Recorded data:
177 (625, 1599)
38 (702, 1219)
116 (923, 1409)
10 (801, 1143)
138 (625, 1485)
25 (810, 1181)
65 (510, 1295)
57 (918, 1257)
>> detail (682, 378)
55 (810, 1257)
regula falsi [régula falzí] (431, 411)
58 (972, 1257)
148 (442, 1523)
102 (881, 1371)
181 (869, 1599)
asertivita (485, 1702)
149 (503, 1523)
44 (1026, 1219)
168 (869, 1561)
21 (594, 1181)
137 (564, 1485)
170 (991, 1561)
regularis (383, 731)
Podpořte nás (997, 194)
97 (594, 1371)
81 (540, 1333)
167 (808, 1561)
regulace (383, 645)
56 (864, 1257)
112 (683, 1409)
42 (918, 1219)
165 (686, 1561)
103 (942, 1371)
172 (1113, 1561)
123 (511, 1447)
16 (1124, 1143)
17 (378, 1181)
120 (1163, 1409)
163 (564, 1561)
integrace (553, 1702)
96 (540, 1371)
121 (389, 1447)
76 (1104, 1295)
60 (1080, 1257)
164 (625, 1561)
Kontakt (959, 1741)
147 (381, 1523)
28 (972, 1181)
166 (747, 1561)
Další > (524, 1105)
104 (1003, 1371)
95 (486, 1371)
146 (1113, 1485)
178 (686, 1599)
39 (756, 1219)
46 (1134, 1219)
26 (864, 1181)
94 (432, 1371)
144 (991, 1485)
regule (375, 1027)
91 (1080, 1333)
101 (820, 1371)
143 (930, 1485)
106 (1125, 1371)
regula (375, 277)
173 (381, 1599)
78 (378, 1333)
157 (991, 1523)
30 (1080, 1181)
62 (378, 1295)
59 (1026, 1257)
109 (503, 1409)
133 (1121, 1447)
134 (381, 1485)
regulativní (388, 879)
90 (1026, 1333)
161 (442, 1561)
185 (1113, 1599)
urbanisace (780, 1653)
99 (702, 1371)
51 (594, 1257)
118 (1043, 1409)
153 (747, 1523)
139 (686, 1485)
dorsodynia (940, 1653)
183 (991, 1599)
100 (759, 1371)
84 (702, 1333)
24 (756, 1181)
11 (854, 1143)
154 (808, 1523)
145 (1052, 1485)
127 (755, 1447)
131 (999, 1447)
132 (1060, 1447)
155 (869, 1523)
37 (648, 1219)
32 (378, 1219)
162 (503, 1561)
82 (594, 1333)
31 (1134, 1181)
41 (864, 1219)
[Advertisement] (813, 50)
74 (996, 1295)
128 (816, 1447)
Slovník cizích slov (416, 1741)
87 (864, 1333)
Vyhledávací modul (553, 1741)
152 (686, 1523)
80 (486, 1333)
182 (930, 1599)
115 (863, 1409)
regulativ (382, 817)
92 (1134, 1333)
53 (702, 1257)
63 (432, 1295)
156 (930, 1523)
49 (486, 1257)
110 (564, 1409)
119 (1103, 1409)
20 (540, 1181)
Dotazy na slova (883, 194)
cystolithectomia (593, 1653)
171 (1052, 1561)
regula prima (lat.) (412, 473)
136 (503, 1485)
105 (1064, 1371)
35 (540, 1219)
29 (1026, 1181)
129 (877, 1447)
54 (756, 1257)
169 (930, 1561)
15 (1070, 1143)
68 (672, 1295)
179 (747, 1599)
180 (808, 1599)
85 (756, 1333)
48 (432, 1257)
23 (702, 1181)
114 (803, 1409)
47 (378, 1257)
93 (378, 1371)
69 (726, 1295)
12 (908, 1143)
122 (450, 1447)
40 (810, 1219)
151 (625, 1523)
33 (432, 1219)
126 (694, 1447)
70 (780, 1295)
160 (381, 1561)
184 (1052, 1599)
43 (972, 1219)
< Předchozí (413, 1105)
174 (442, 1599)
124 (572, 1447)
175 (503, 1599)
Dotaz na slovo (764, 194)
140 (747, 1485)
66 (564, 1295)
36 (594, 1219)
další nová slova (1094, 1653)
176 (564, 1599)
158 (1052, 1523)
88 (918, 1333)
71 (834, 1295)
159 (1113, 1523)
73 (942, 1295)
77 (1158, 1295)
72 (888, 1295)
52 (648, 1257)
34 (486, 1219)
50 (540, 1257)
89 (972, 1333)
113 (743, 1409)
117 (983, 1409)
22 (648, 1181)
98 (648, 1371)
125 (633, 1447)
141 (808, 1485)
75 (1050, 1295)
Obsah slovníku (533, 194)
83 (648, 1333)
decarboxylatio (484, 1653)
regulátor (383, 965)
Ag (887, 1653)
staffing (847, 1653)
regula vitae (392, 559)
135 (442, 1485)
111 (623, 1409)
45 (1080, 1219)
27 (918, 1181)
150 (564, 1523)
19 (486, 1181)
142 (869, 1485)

** TASK STATEMENT **
Going back over the entries above, copy word for word every line from the one that has "95 (486, 1371)" on through the one that has "regula prima (lat.) (412, 473)".

** EXERCISE ANSWER **
95 (486, 1371)
146 (1113, 1485)
178 (686, 1599)
39 (756, 1219)
46 (1134, 1219)
26 (864, 1181)
94 (432, 1371)
144 (991, 1485)
regule (375, 1027)
91 (1080, 1333)
101 (820, 1371)
143 (930, 1485)
106 (1125, 1371)
regula (375, 277)
173 (381, 1599)
78 (378, 1333)
157 (991, 1523)
30 (1080, 1181)
62 (378, 1295)
59 (1026, 1257)
109 (503, 1409)
133 (1121, 1447)
134 (381, 1485)
regulativní (388, 879)
90 (1026, 1333)
161 (442, 1561)
185 (1113, 1599)
urbanisace (780, 1653)
99 (702, 1371)
51 (594, 1257)
118 (1043, 1409)
153 (747, 1523)
139 (686, 1485)
dorsodynia (940, 1653)
183 (991, 1599)
100 (759, 1371)
84 (702, 1333)
24 (756, 1181)
11 (854, 1143)
154 (808, 1523)
145 (1052, 1485)
127 (755, 1447)
131 (999, 1447)
132 (1060, 1447)
155 (869, 1523)
37 (648, 1219)
32 (378, 1219)
162 (503, 1561)
82 (594, 1333)
31 (1134, 1181)
41 (864, 1219)
[Advertisement] (813, 50)
74 (996, 1295)
128 (816, 1447)
Slovník cizích slov (416, 1741)
87 (864, 1333)
Vyhledávací modul (553, 1741)
152 (686, 1523)
80 (486, 1333)
182 (930, 1599)
115 (863, 1409)
regulativ (382, 817)
92 (1134, 1333)
53 (702, 1257)
63 (432, 1295)
156 (930, 1523)
49 (486, 1257)
110 (564, 1409)
119 (1103, 1409)
20 (540, 1181)
Dotazy na slova (883, 194)
cystolithectomia (593, 1653)
171 (1052, 1561)
regula prima (lat.) (412, 473)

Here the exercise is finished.